Rewrite every line of the listing below with "column header" switched to "column heading" and nothing else changed. Leave the pictures out of your answer.

#### Provided material ####

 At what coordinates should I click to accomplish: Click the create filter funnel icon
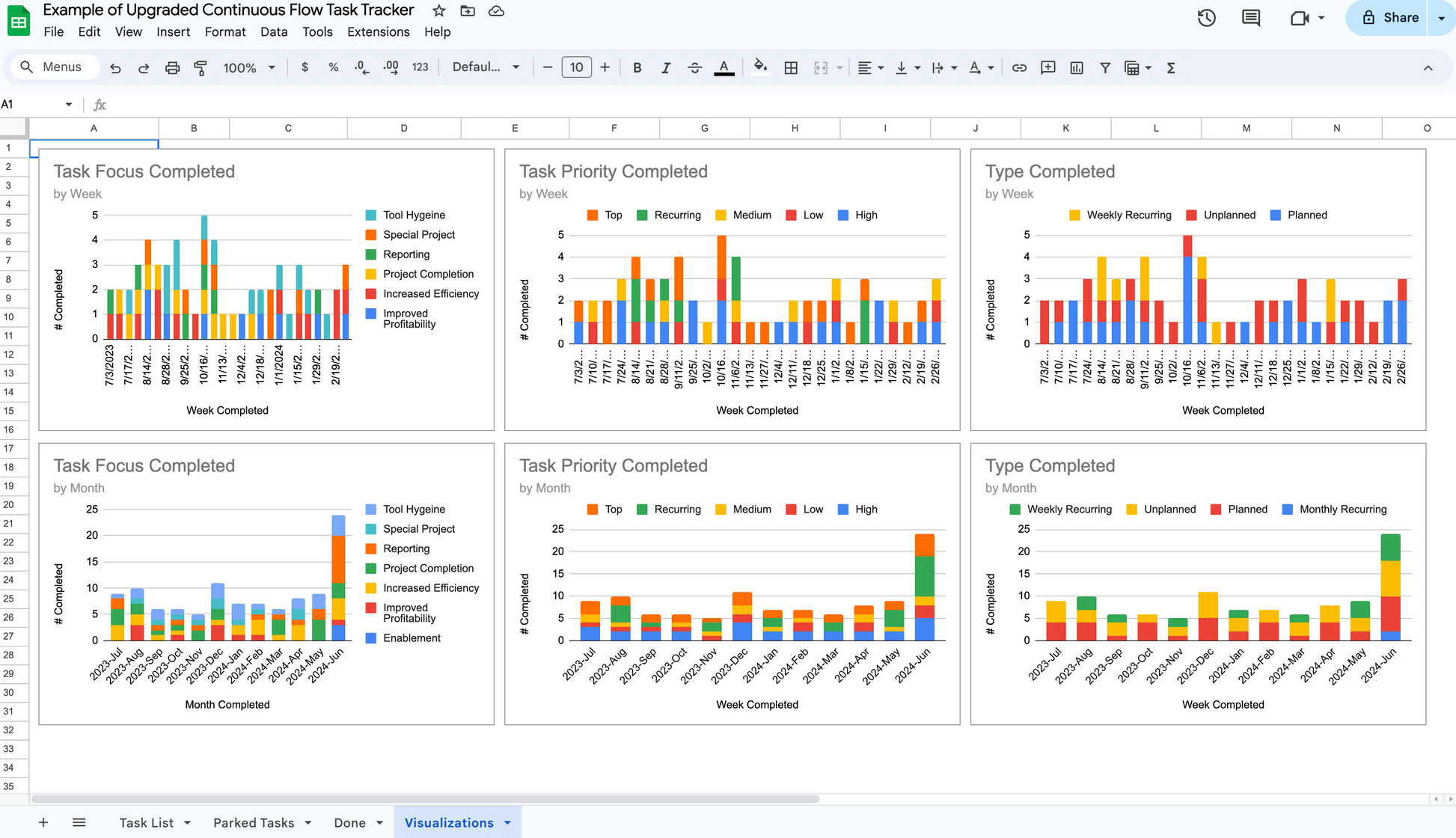tap(1105, 68)
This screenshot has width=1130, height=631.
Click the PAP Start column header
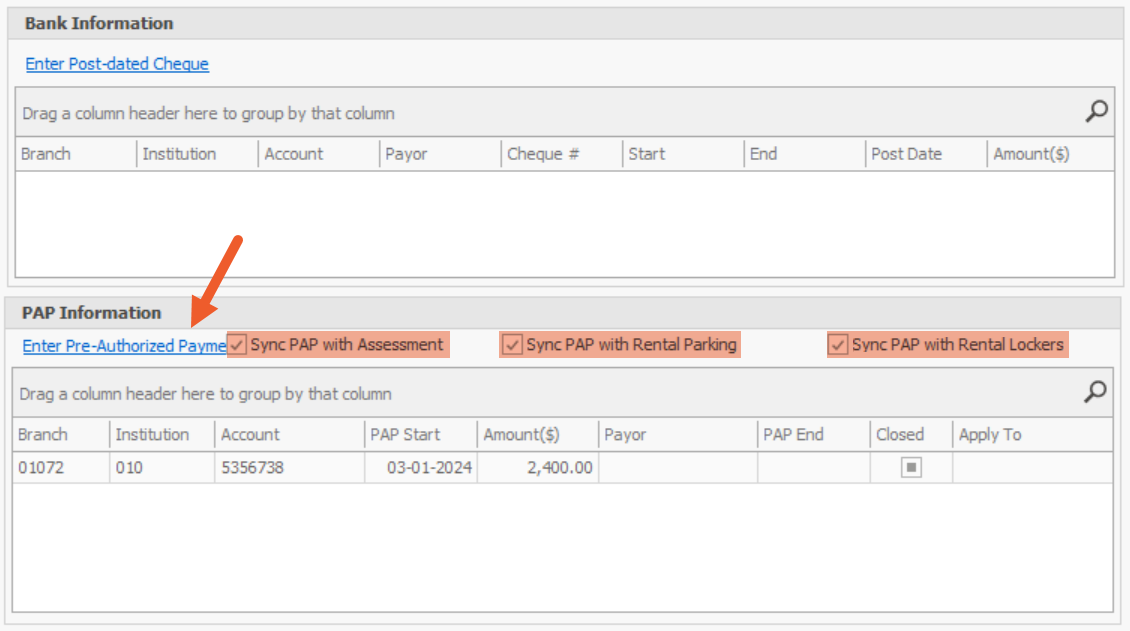point(405,435)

####

Complete response:
 At what coordinates should I click to accomplish: Click the create filter funnel icon
tap(1105, 68)
This screenshot has width=1130, height=631.
Click the PAP Start column heading
point(405,435)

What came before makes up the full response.